[Problem details]: Report every line of the records below that contains the string "preview", copying each such line in full. Case counts, so only matches with the same capitalization qualify.

# Start of Input material

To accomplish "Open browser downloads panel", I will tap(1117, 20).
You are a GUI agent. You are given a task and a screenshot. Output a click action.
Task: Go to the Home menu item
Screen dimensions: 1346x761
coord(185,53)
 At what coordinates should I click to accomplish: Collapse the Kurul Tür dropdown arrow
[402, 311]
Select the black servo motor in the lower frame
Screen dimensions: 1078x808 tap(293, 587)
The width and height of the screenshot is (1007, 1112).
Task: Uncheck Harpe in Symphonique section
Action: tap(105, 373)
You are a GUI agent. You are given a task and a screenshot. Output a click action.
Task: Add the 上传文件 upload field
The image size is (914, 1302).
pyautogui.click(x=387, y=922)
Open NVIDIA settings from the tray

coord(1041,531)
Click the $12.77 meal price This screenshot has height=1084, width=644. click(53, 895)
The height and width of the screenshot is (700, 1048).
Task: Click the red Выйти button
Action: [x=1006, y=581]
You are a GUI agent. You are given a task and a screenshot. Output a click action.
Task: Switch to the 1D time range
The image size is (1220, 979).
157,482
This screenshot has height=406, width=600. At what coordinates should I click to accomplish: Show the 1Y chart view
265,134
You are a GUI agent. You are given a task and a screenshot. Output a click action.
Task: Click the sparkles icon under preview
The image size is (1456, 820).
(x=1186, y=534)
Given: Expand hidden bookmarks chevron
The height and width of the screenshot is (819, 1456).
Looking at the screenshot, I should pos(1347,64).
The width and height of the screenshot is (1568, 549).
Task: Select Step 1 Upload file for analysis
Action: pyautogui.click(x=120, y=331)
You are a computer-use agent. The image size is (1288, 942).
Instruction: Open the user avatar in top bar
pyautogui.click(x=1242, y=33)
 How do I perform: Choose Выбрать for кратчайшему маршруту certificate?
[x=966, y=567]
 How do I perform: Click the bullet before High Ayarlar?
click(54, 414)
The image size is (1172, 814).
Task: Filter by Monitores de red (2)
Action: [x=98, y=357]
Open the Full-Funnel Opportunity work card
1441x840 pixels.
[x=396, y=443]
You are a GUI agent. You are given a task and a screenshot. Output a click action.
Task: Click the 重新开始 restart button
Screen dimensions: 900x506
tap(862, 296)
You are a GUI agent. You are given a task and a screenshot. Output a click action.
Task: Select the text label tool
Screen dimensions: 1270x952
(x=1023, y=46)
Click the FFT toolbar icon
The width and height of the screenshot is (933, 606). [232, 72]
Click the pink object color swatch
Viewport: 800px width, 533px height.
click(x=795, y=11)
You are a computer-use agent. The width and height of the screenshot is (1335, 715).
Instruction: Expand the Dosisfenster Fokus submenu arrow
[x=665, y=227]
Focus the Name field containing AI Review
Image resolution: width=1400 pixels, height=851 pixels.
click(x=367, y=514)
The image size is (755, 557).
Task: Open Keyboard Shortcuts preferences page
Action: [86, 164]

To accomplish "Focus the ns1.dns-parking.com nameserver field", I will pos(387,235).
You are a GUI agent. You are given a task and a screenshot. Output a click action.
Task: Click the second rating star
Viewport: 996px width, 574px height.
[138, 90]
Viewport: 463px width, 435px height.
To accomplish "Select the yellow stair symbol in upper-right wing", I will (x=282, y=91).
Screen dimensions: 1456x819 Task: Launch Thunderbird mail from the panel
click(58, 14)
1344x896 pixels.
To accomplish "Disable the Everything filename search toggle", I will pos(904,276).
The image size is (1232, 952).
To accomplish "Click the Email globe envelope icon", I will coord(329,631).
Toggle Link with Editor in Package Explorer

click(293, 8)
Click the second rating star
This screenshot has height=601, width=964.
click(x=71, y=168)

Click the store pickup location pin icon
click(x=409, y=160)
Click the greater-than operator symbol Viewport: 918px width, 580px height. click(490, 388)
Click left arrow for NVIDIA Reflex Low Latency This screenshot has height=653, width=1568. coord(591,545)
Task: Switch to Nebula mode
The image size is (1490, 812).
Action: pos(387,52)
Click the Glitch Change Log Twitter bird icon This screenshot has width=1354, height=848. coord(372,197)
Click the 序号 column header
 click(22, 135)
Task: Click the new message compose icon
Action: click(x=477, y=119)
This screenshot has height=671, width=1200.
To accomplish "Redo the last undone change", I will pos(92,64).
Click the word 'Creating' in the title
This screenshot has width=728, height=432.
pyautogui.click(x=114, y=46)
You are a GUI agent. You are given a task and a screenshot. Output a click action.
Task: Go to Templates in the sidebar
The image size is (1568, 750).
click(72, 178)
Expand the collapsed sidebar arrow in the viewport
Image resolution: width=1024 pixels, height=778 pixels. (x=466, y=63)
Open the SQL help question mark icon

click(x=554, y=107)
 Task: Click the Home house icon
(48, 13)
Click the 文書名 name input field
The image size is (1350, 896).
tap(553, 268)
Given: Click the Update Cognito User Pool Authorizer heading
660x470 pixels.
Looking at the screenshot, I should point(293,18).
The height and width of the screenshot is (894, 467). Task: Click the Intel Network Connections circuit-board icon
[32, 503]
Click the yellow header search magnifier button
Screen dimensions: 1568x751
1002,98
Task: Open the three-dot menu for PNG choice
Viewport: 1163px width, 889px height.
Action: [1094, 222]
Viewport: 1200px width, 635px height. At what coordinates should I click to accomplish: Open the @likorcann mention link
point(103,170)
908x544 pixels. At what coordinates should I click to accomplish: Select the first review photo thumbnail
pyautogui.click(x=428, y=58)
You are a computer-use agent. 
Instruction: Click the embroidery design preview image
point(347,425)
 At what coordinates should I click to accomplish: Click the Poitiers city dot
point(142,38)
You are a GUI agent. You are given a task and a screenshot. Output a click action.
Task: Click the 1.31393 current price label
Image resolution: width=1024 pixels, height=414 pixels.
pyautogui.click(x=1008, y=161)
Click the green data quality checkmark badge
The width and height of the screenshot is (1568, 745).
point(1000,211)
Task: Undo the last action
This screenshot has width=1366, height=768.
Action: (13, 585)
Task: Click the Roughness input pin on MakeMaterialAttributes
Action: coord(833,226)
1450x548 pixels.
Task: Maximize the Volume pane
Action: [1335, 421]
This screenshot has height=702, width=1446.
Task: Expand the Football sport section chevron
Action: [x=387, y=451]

# End of Input material

[Solution]:
Task: Click the sparkles icon under preview
Instruction: Click the embroidery design preview image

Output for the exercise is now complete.